+++ TEXT SEGMENT

Two Jews meet in a railway carriage at a station in Galicia. “Where are you going?” asks one. “To Cracow,” replied the other. “What a liar you are!” objects the first. “If you say you're going to Cracow, you want me to believe you're going to Lemberg. But I know that in fact you're going to Cracow. So why are you lying to me?”

A schnorrer, who was allowed as a guest into the same house every Sabbath, appeared one day in the company of an unknown young man who was about to sit down at the table. “Who is this?” asked the householder. “He's my new son-in-law,” the schnorrer replied. “I've promised him his board for the first year.”
3

In the first joke, expecting the shadkhen to parry the young man's objections, we are surprised that he reinforces them instead. In the second, convolution, which normally serves to obscure the truth, ends up confirming it. In the third, the beggar assumes the host's prerogative, manifesting largesse at the expense of his benefactor. Reversal, displacement, and turning the tables are the wellsprings of a tradition that mocks the contradictions of Jewish experience—the gap between accommodation to foreign powers and promise of divine election. Although many religions acknowledge a tension between the tenets and confutations of their faith, few have had to balance such high national hopes against such a poor political record. Jewish humor at its best interprets the incongruities of the Jewish condition.

But I am doing what Freud does not. Though he draws heavily on the humor of his native Jewish culture, he extrapolates from it only such findings as are presumably universal. He is interested in the relation of joking to other psychological phenomena, not in relation to Jews. “[We] do not insist upon a patent of nobility from our examples,” he writes. “We make no inquiries about their origin but only about their efficiency—whether they are capable of making us laugh and whether they
deserve our theoretical interest. And both these two requirements are best fulfilled precisely by Jewish jokes.”

++++++

## SET TASKS
1. Decide whether each statement agrees with the passage on Jewish humor, answering yes or no and quoting the words of the passage that settle it: (a) Freud is interested in how joking relates to other psychological phenomena rather than to Jews; (b) the schnorrer introduces the young man as his new son; (c) in the second joke, convolution ends up obscuring the truth.
2. Summarize the passage on Jewish humor in two sentences.
The material that follows is separate from the passage on Jewish humor.

+++ EXTRACTED ENTRIES

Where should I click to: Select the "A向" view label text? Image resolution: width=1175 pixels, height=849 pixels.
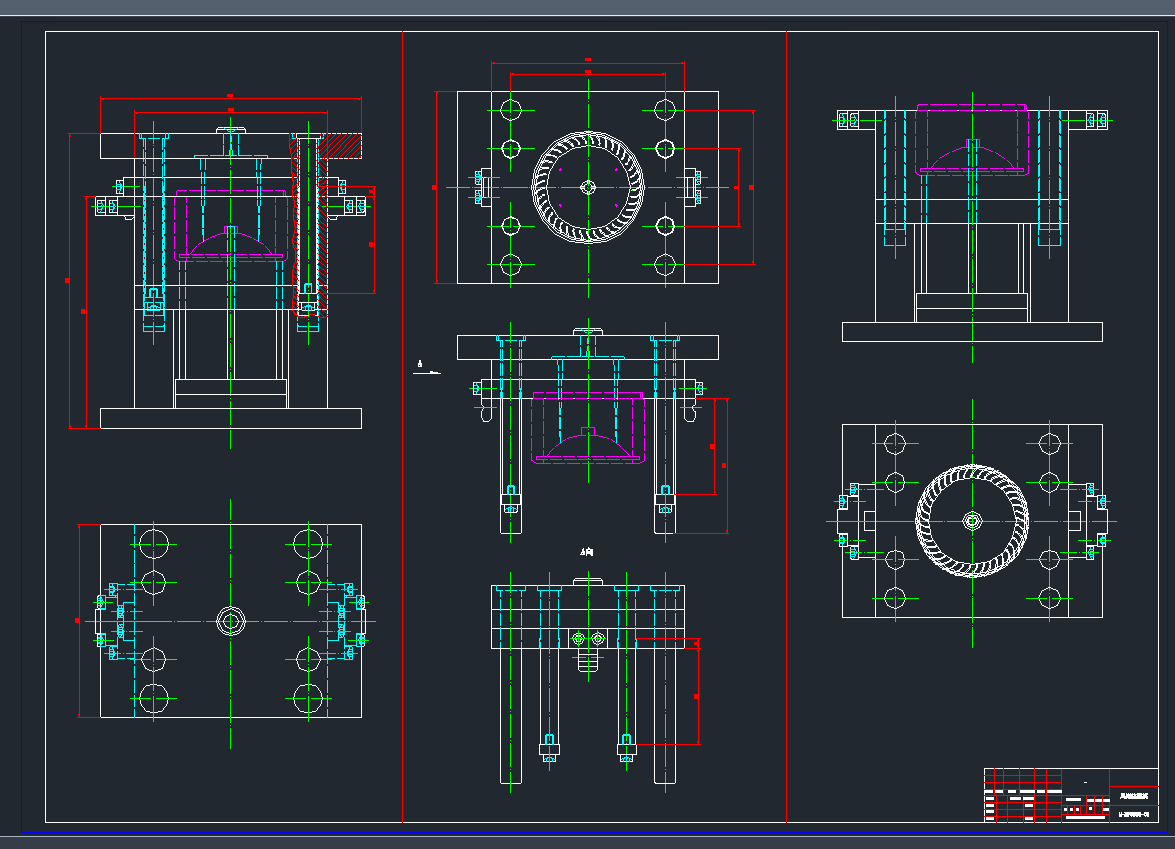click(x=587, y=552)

++++++
+++ EXTRACTED ENTRIES

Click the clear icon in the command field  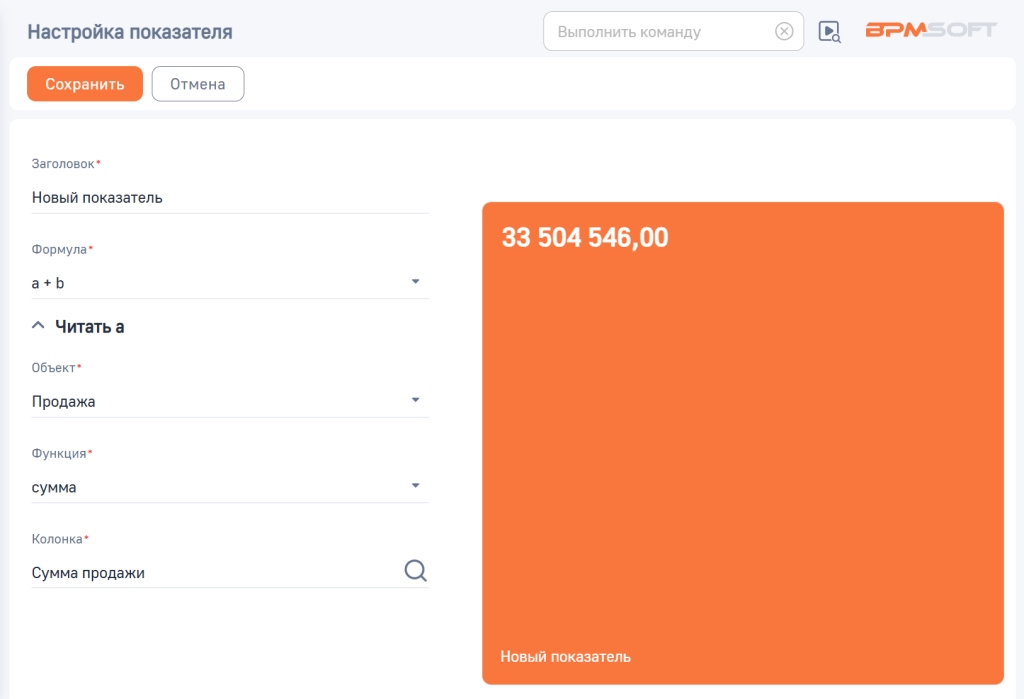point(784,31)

++++++

## OUTPUTS BY TASK
1.
(a) Yes: "He is interested in the relation of joking to other psychological phenomena, not in relation to Jews."
(b) No: "He's my new son-in-law," the schnorrer replied.
(c) No: "In the second, convolution, which normally serves to obscure the truth, ends up confirming it."

2. The passage presents a railway joke and a schnorrer joke, then argues that reversal, displacement, and turning the tables drive a Jewish humor that mocks the gap between accommodation to foreign powers and the promise of divine election. It sets this reading against Freud, who drew heavily on Jewish jokes but took from them only presumably universal findings about joking's relation to other psychological phenomena.